L’exemple des raffineries
Mais le coup de projecteur jeté par les salariés des raffineries sur le secteur de l’énergie a maintenant changé la donne. Et par une communication opportuniste, la CGT, qui représente 40% des salariés aux dernières élections salariales, a profité de l’exposition médiatique pour relancer un mouvement qui semblait s’essouffler. Les salariés ont ainsi voté la grève tout d’abord à la centrale de Gravelines, quasi immédiatement suivis par ceux des centrales de Cruas, de Tricastin et de Bugey. Côté revendications, ce sont les mêmes que dans les raffineries : des augmentations salariales significatives afin de couvrir les effets de l’inflation.
La comparaison s’arrêtera là. Si les salariés de Total ont déjà obtenu 3,5% d’augmentation moyenne sur l’année 2022 et ont sur la table une proposition (déjà acceptée par certains syndicats) d’augmentation complémentaire de 7% pour janvier 2023 en plus de primes exceptionnelles, l’ambiance n’est pas la même chez EDF.Ainsi, selon le projet d’accord de branche soumis aux syndicats le 6 octobre dernier et que nous avons pu consulter, il est prévu une augmentation de 1% rétroactive au premier juillet puis 2,3% au premier janvier 2023.

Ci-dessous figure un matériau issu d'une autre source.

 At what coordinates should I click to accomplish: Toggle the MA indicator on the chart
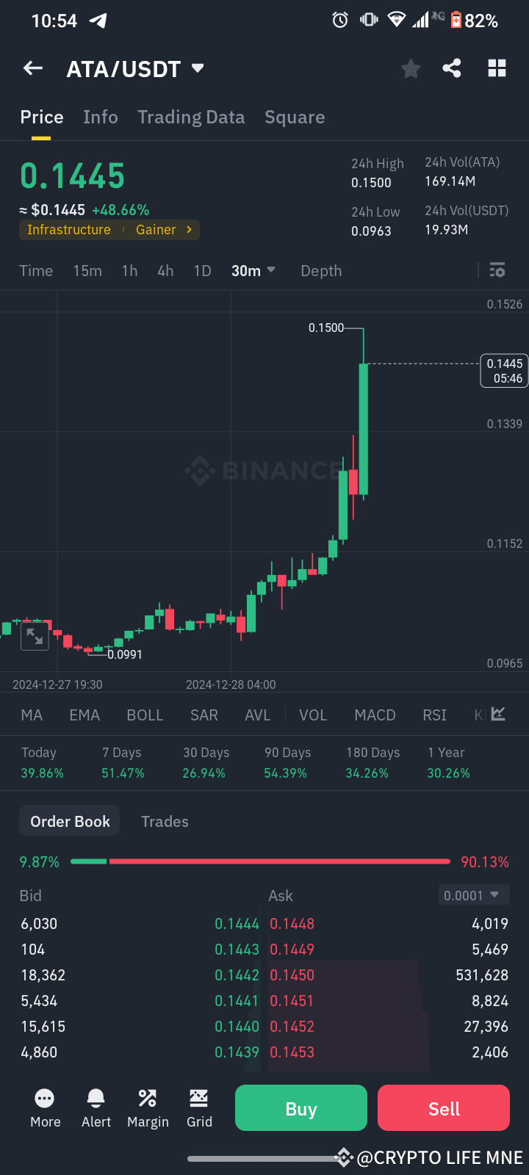pyautogui.click(x=31, y=715)
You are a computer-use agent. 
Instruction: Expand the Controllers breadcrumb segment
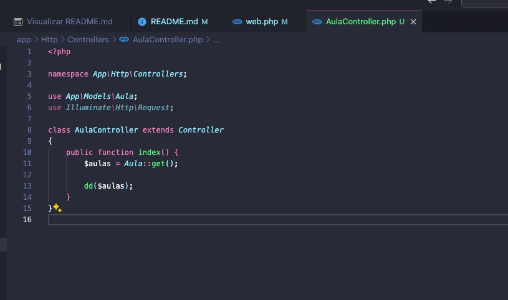[88, 40]
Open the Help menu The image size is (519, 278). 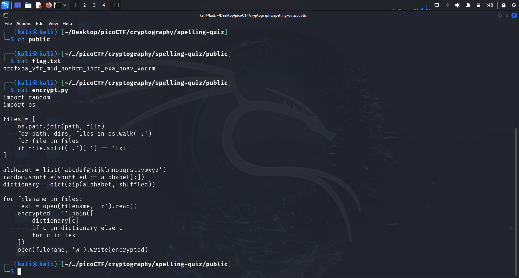[67, 24]
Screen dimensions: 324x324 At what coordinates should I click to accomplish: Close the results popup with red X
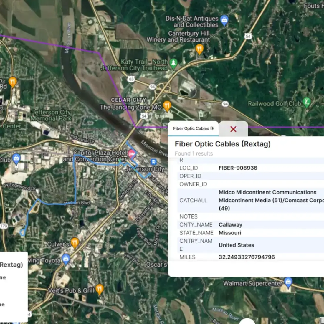tap(233, 129)
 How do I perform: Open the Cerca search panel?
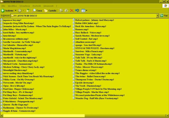pos(37,11)
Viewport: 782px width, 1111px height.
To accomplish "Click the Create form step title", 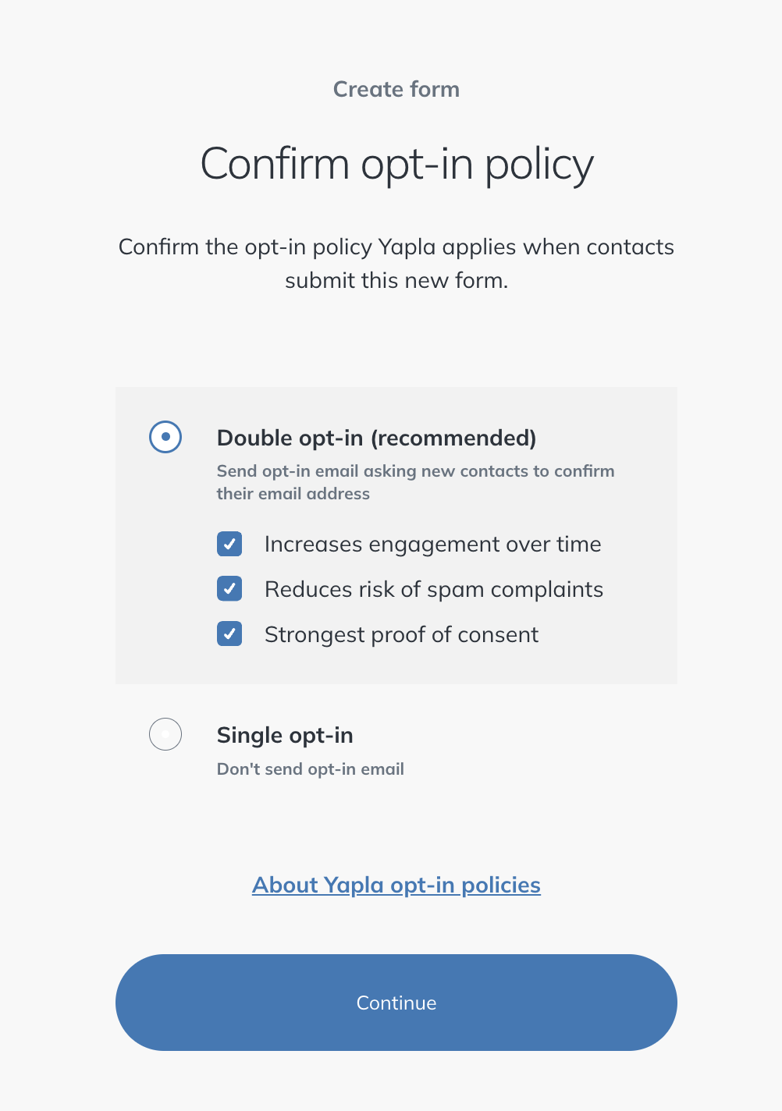I will coord(396,90).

Impact sur le redémarrage des réacteurs à l’arrêt pour maintenance
Les organisations représentatives du personnel (CGT – CFE Energies – CFDT – FO dans l’ordre de représentativité) ont jusqu’à ce lundi 17 octobre pour se prononcer sur ce protocole d’accord, mais il y a fort à parier que le compte n’y sera pas et que la direction devra revoir sa copie.

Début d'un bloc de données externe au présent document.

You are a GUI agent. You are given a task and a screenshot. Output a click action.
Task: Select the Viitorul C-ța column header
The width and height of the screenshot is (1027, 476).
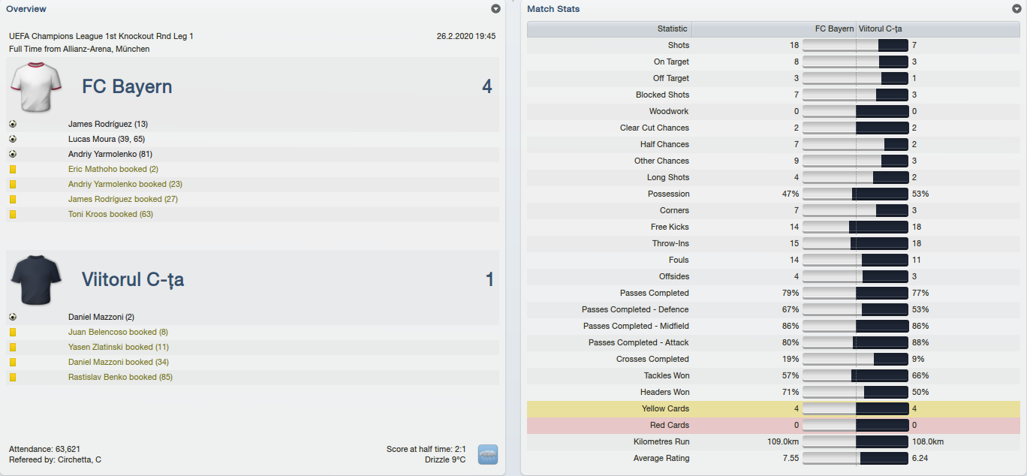pos(938,29)
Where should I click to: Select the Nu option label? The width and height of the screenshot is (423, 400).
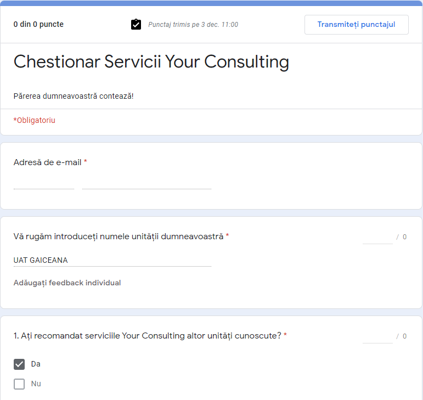coord(36,384)
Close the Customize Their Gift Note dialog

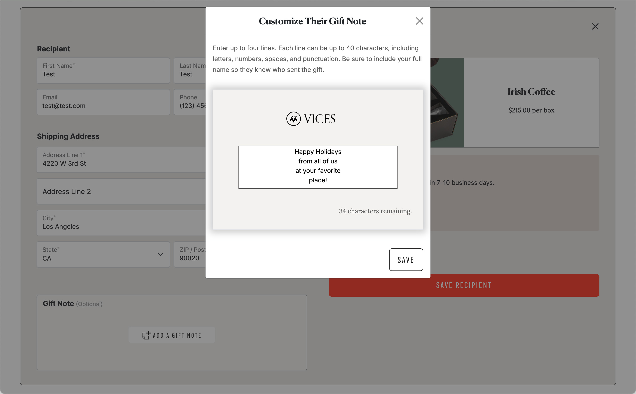[419, 21]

En attendant, les impacts de cette grève se font sentir. Si, ce matin seuls les réacteurs de Gravelines 1 et Cattenom 2 tournaient à charge réduite à cause de ce mouvement social, l’impact le plus important ne touche pas les tranches en fonctionnement. Un réacteur en fonctionnement étant soumis à certains impératifs, une baisse trop forte de charge entraînerait une réaction immédiate de RTE et une réquisition du personnel nécessaire.
Mais tout le monde sait maintenant que la sécurité d’approvisionnement électrique de cet hiver dépend de la capacité d’EDF à assurer le redémarrage d’un maximum des réacteurs actuellement à l’arrêt pour cause de maintenance ou pour cause de corrosion sous contrainte.

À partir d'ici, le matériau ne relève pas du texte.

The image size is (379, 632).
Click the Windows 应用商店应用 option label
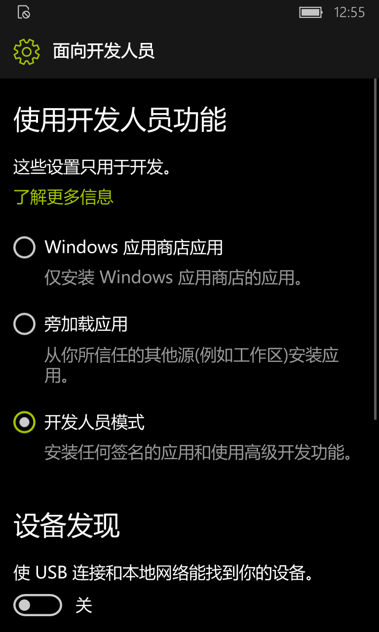134,247
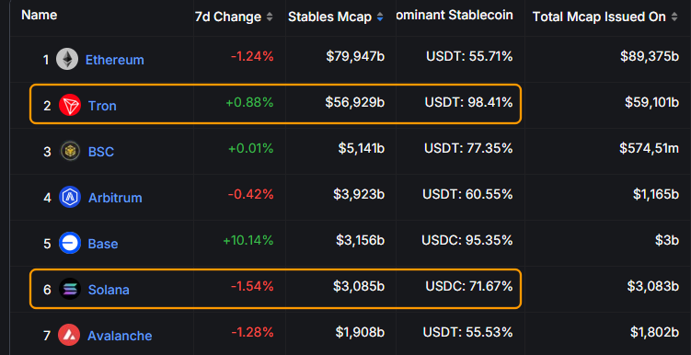Click the Ethereum chain logo icon

tap(67, 60)
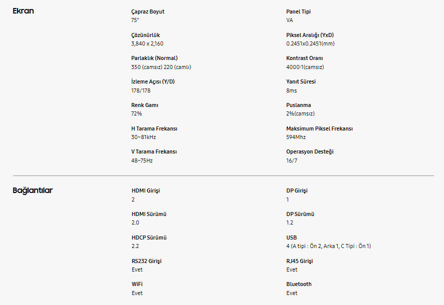This screenshot has height=305, width=444.
Task: Click the Ekran section heading
Action: (23, 11)
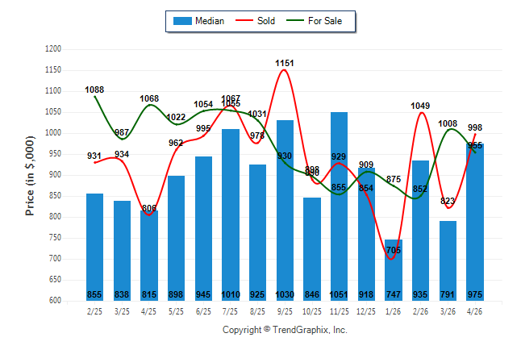Click the 5/25 bar labeled 898
The height and width of the screenshot is (350, 521).
click(176, 239)
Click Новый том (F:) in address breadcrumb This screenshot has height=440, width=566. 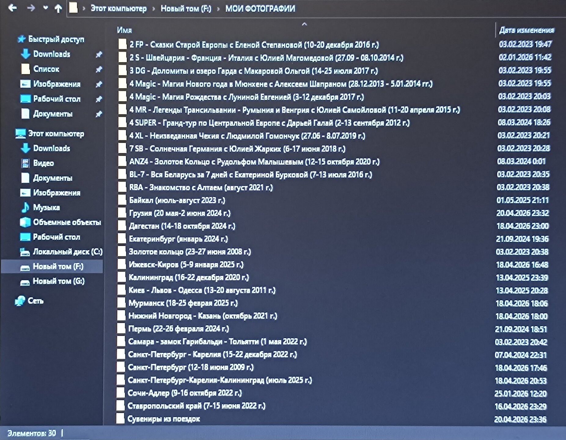pyautogui.click(x=186, y=9)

Ce sont ces réacteurs, actuellement à l’arrêt, que la grève touche particulièrement perturbant inexorablement le planning de redémarrage de ceux-ci. Or les premiers froids arrivent. EDF n’avait vraiment pas besoin de ce climat social explosif et de nouveaux retards.
En espérant que, pour la sécurité d’approvisionnement d’un pays entier, chacune des parties prenantes à ce dossier fasse preuve de responsabilité.